TSMC's Morris Chang confirms plan to launch 450mm production at 20nm node.
The viability of the move to 450mm wafers has been a subject for debate for some time. There were questions as to whether demand would justify a further increase in wafer size – the current maximum is 300mm – and also technological obstacles. The capital investment required to manufacture chips at nodes beyond 28nm has also eaten deeply into chipmakers’ resources.
However, TSMC chairman and CEO Morris Chang has confirmed that his company will look to adopt the greater size on a conference call with financial analysts.
"I want to say a few words about the 450mm wafer manufacturing. Our first 450mm pilot line is planned at our Fab12 Phase VI, starting with 20nm technology. The timing of pilot line will be around 2013, 2014. Our first 450mm production line is planned in around 2015, 2016," Chang said.
Intel announced in December that it is building a new fab in Hillsboro, Oregon that will be “450nm-compatible”, although company fellow Mark Bohr added the caveat that it will equally be able to run 300mm wafers at the facility. Intel cited tool-availability as one reason why it is hedging its bets.

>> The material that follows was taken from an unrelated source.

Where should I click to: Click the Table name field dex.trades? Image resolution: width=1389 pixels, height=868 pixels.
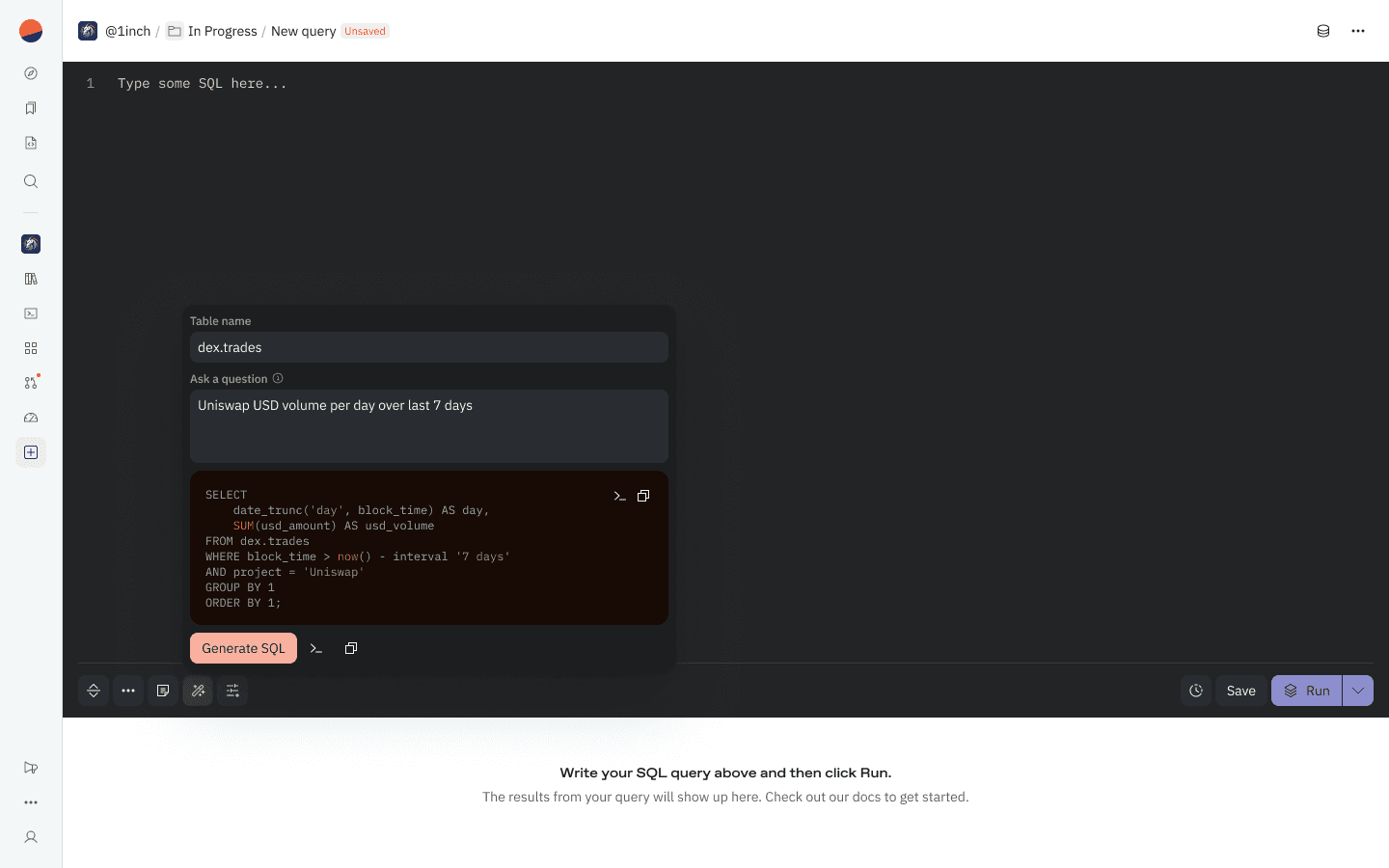(428, 347)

The move to 300mm wafers was largely spurred by both TSMC and Intel making broad commitments to the size. Technology suppliers consider an ability to supply the two companies’ combined capacity as a pre-requisite for their own investments in any major new manufacturing shift.
TSMC’s bullish announcement will now put pressure on GlobalFoundries, the Abu Dhabi-backed manufacturing group, which has emerged as its first large-scale foundry rival with an aggressive capital expenditure plan, albeit one currently geared primarily towards expanding output using existing wafer technologies. GlobalFoundries is also a partner in the Common Platform foundry network with Samsung and IBM.